#### EXTRACT
════
Generally accepted accounting principles provide entities the option to measure eligible financial assets, financial liabilities and commitments at fair value (i.e. the fair value option), on an instrument-by-instrument basis, that are otherwise not permitted to be accounted for at fair value under other accounting standards.  The election to use the fair value option is available when an entity first recognizes a financial asset or financial liability or upon entering into a commitment.  Subsequent changes in fair value must be recorded in earnings.  The Company applies the fair value option on residential mortgage loans held for sale.  The fair value option on residential mortgage loans allows the accounting for gains on sale of mortgage loans to more accurately reflect the timing and economics of the transaction.
 
The Company adopted the standards for fair value measurement which clarified that fair value is an exit price, representing the amount that would be received for sale of an asset or paid to transfer a liability in an orderly transaction between market participants.  Fair value measurements are not adjusted for transaction costs.  The standard for fair value measurement establishes a fair value hierarchy that prioritizes the inputs to valuation techniques used to measure fair value.  The hierarchy gives the highest priority to unadjusted quoted prices in active markets for identical assets or liabilities (level 1 measurements) and the lowest priority to unobservable inputs (level 3 measurements).  The three levels of the fair value hierarchy are described below.

Basis of Fair Value Measurement:

Level 1- Unadjusted quoted prices in active markets that are accessible at the measurement date for identical, unrestricted assets or liabilities;

Level 2- Quoted prices in markets that are not active, or inputs that are observable, either directly or indirectly, for substantially the full term of the asset or liability;

Level 3- Prices or valuation techniques that require inputs that are both significant to the fair value measurement and unobservable (i.e. supported by little or no market activity).

A financial instrument’s level within the fair value hierarchy is based on the lowest level of input that is significant to the fair value measurement.
════
#### GIVEN INSTRUCTION
Pull out the passage of the fair value accounting text between "Basis of Fair" and "fair value measurement.", inclusive, and give it word for word.

#### AVAILABLE DATA
════
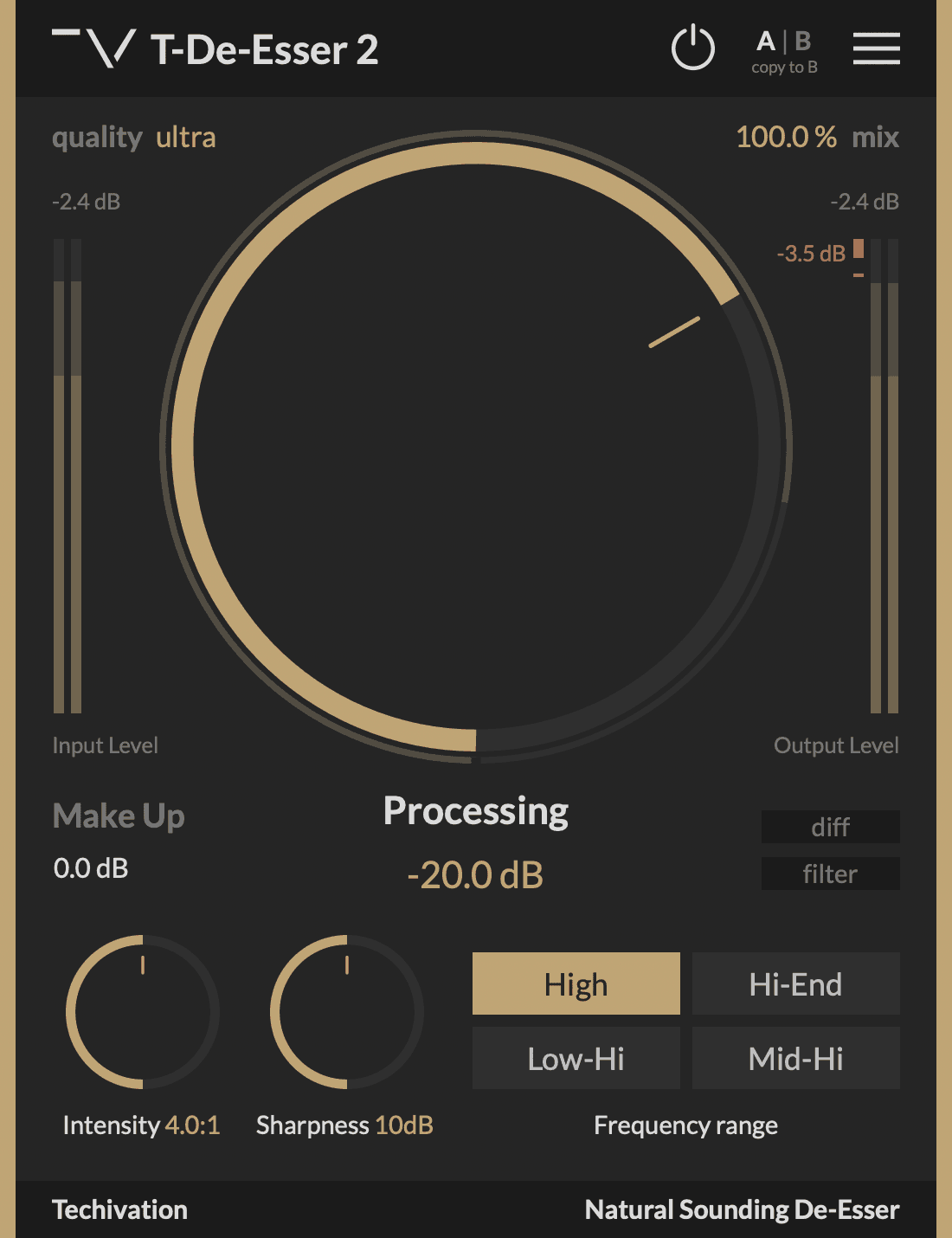Open the hamburger menu

tap(876, 48)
════
#### TASK ANSWER
Basis of Fair Value Measurement:

Level 1- Unadjusted quoted prices in active markets that are accessible at the measurement date for identical, unrestricted assets or liabilities;

Level 2- Quoted prices in markets that are not active, or inputs that are observable, either directly or indirectly, for substantially the full term of the asset or liability;

Level 3- Prices or valuation techniques that require inputs that are both significant to the fair value measurement and unobservable (i.e. supported by little or no market activity).

A financial instrument’s level within the fair value hierarchy is based on the lowest level of input that is significant to the fair value measurement.